This is another spectacular triumph for Steven Zaloga. I cannot fathom the amount of research he puts into his books or where he finds the time, but he does an incredible job.
Having been a founding member of the D-Day Museum (now National WWII Museum) in New Orleans, I thought I knew quite a lot about every aspect of D-Day from both sides of the fence, but this book literally changed my perspective on why Omaha Beach was such an anomaly in the D-Day landings. Every German machine gun nest, every defensive position, every gun, every mortar pit, every troop formation they had on-hand, is painstakingly accounted for here with a lot of photos I've never seen before. Many of the photos show the fortifications shortly after the battle, some are modern-day photos, and some show the emplacements being built and before June 6, 1944.

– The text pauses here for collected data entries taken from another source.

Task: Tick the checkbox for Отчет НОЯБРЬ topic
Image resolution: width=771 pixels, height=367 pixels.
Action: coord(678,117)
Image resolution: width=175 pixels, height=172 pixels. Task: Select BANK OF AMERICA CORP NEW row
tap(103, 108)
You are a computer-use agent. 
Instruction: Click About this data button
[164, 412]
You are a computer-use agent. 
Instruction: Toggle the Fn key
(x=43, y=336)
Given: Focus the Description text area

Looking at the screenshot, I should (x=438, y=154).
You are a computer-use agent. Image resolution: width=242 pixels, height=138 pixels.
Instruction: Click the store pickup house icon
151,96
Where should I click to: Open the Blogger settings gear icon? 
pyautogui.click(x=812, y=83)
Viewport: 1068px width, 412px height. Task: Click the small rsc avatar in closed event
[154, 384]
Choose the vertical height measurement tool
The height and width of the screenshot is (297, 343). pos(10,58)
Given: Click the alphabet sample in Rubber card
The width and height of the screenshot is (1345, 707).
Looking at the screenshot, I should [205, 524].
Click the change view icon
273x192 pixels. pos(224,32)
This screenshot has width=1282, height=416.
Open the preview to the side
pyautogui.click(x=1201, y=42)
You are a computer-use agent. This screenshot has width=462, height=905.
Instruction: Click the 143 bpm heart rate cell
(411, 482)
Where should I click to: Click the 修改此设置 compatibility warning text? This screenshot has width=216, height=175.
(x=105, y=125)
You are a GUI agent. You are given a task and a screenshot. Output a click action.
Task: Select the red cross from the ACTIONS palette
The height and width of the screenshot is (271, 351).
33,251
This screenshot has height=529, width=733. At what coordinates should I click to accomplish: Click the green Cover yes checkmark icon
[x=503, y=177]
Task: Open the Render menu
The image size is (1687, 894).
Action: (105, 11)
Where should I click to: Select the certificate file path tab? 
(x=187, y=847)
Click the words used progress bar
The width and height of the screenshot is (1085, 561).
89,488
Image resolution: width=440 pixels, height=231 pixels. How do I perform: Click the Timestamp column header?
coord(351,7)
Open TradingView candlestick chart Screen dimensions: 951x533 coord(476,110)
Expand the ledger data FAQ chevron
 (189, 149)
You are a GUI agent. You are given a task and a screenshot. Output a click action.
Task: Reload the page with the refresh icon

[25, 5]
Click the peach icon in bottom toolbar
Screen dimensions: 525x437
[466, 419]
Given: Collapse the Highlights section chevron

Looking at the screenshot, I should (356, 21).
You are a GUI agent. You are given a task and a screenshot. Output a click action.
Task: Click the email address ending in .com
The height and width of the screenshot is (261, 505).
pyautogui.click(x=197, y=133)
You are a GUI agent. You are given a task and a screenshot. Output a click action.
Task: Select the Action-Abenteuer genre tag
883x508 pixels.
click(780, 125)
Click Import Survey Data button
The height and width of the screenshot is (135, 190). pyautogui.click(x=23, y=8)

Zaloga is very careful not to place his conclusions out there as absolute fact, rather, he presents all the facts and data he could gather, then submits the multiple reasons, in his opinion that Omaha Beach turned into such a troublesome place for American troops when the rest of the landings occurred without much opposition. There lies the fascinating part of the story which is exaggerated today and has been turned into the stuff of legend and myth. Omaha Beach was not disproportionately heavily defended by the Germans - in fact, there were only four more anti-tank guns on Omaha than there were at Utah. There were only two 88mm guns capable of firing on Omaha Beach that morning, and both were knocked out fairly early in the conflict. The troops facing the Americans were just as sub-standard as those found everywhere else along the invasion front, yet somehow, they inflicted heavy casualties and held the Americans at bay. And did you realize there were only fifteen German troops atop the cliffs at Point du-Hoc? As legendary as the Ranger assault on Point du-Hoc has become, how many of you knew that the cliff was defended by only fifteen soldiers from a Nebelwerfer detachment, armed with three machine guns? THIS IS AN AMAZING BOOK!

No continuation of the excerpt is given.